Tracked as CVE-2023-46747 (CVSS score: 9.8), the vulnerability allows an unauthenticated attacker with network access to the BIG-IP system through the management port to achieve code execution. A proof-of-concept (PoC) exploit has since been made available by ProjectDiscovery.

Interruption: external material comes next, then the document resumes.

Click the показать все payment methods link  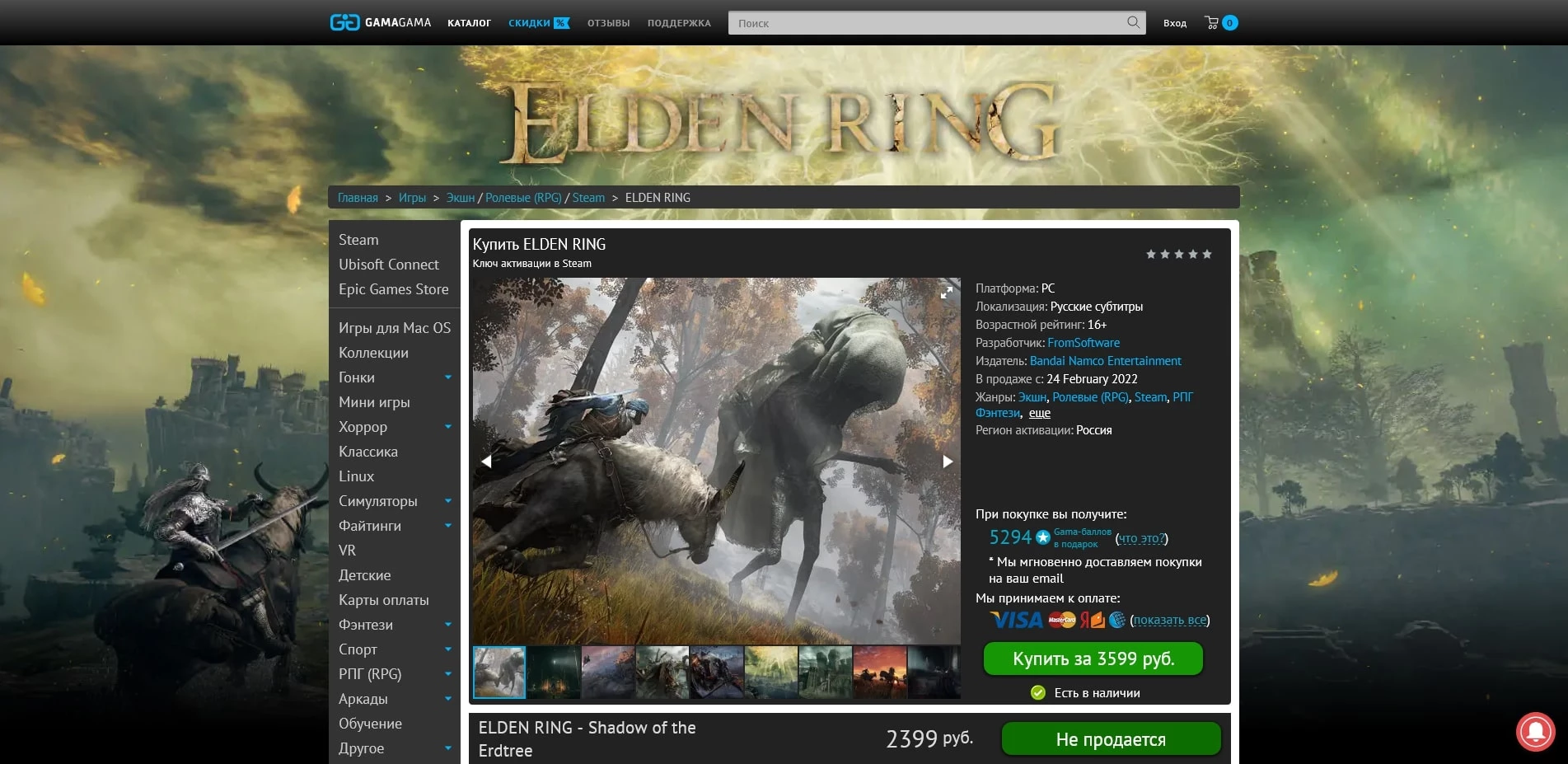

It impacts the following versions of the software –

  • 17.1.0 (Fixed in 17.1.0.3 + Hotfix-BIGIP-17.1.0.3.0.75.4-ENG)
  • 16.1.0 – 16.1.4 (Fixed in 16.1.4.1 + Hotfix-BIGIP-16.1.4.1.0.50.5-ENG)
  • 15.1.0 – 15.1.10 (Fixed in 15.1.10.2 + Hotfix-BIGIP-15.1.10.2.0.44.2-ENG)
  • 14.1.0 – 14.1.5 (Fixed in 14.1.5.6 + Hotfix-BIGIP-14.1.5.6.0.10.6-ENG)
  • 13.1.0 – 13.1.5 (Fixed in 13.1.5.1 + Hotfix-BIGIP-13.1.5.1.0.20.2-ENG)

Now the company is alerting that it has “observed threat actors using this vulnerability to exploit CVE-2023-46748,” which refers to an authenticated SQL injection vulnerability in the BIG-IP Configuration utility.

“This vulnerability may allow an authenticated attacker with network access to the Configuration utility through the BIG-IP management port and/or self IP addresses to execute arbitrary system commands,” F5 noted in an advisory for CVE-2023-46748 (CVSS score: 8.8).

In other words, bad actors are chaining the two flaws to run arbitrary system commands. To check for indicators of compromise (IoCs) associated with the SQL injection flaw, users are recommended to check the /var/log/tomcat/catalina.out file for suspicious entries like below –

{...}
java.sql.SQLException: Column not found: 0.
{...)
sh: no job control in this shell
sh-4.2$ <EXECUTED SHELL COMMAND>
sh-4.2$ exit.

The Shadowserver Foundation, in a post on X (formerly Twitter), said it has been “seeing F5 BIG-IP CVE-2023-46747 attempts in our honeypot sensors” since October 30, 2023, making it imperative that users move quickly to apply the fixes.

The development has also promoted the U.S. Cybersecurity and Infrastructure Security Agency (CISA) to add the two flaws to its Known Exploited Vulnerabilities (KEV) catalog, based on evidence of active exploitation. Federal agencies are mandated to apply the vendor-provided patches by November 21, 2023.